Second, 11.4V is low but not dramatically so, things should still work. You could, as an easy thing to check, turn the 5V to some 5.2 and see what that does to 12V rail and does it help any. So middle-ground approach so to speak. But even if it does fix the problem, I'd say the PSU needs some work.

So as you've noticed old AT PSUs (and frankly also many cheap ATX ones) only regulate one rail, then scale the rest accordingly. Now typically you'd regulate the highest voltage but since in these PCs the 5V rail sees most power draw and is the most critical, it gets to be the regulated one. However, the scaling of the other lines should be almost linear, and in your case going from 5V to 5.6V should bring up 11.4V to well above 12V, and it doesn't.

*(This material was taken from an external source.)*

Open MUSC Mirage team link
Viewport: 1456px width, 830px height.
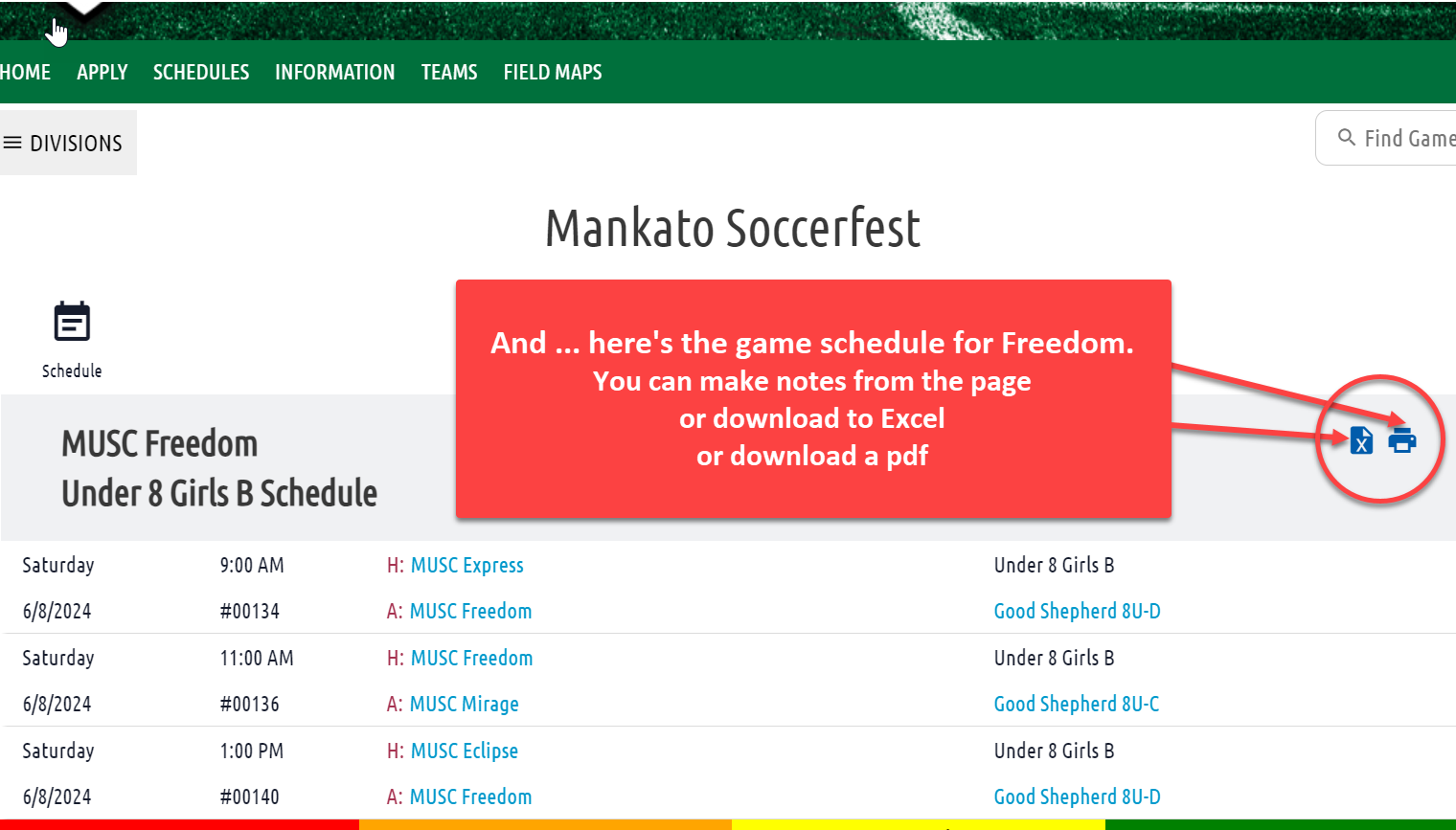(465, 704)
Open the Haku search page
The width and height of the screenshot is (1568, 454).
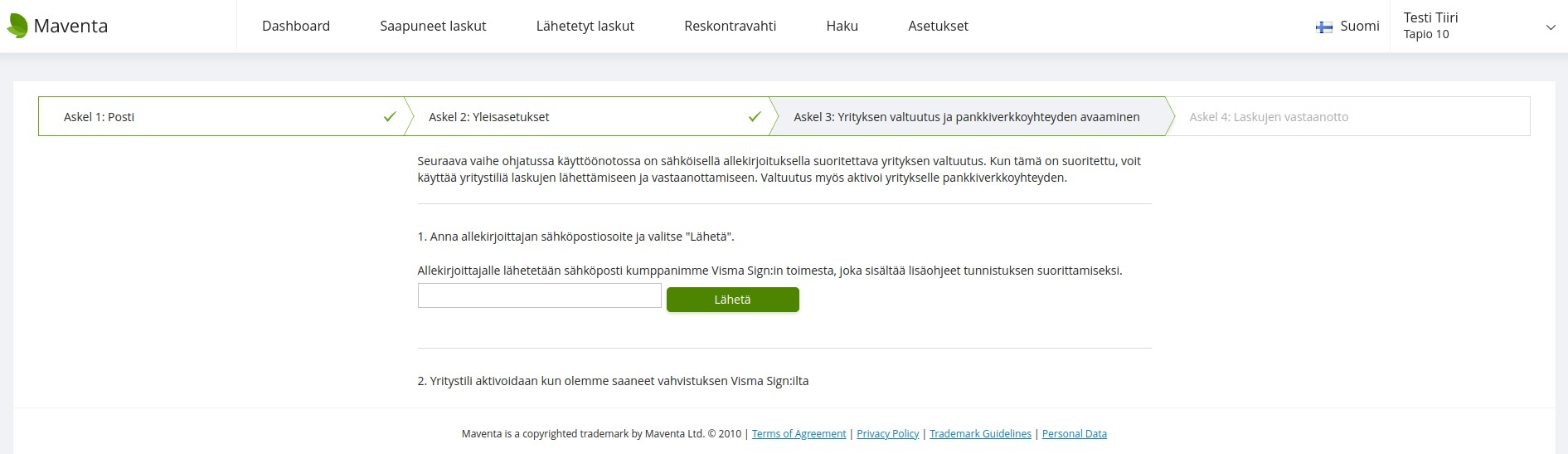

Did you check the -12V (and -5 if present) rails, and not just on PSU itself but in the system as well? Too much load on these (a shorted capacitor) is not always detected by some PSUs and the power it can provide is typically low and won't blow stuff up, not right away. But the shorted line can affect the PSU outputs.
You most likely have dry or high-ESR caps on the secondary side and tons of noise on the rails, that can easily screw up not only regulation but also prevent things from working, and is dangerous in the long run (when the caps go completly the spikes can get really nasty). You don't need a pro service (though that would be nice, but expensive) to replace capacitors on 5V, 12V and -12V/-5V lines - just make sure you know how to safely handle a PSU like this (how to make sure the primary capacitors are discharged). To actually measure the level of AC on the power rails you need a decent meter, something with 30+ kHz bandwidth and preferably true-RMS.

It could be a drifted resistor in the feedback divider for 12V rail, but that should still provide a better linearity I think. That howerver is no longer a trivial replacement unless you know where and what too look for, measuring these resistors in-circuit will not be trivial, if at all possible. So if the simple recap job doesn't fix it, it's another PSU or a professional service. Which, again, is a good idea but not always cost effective.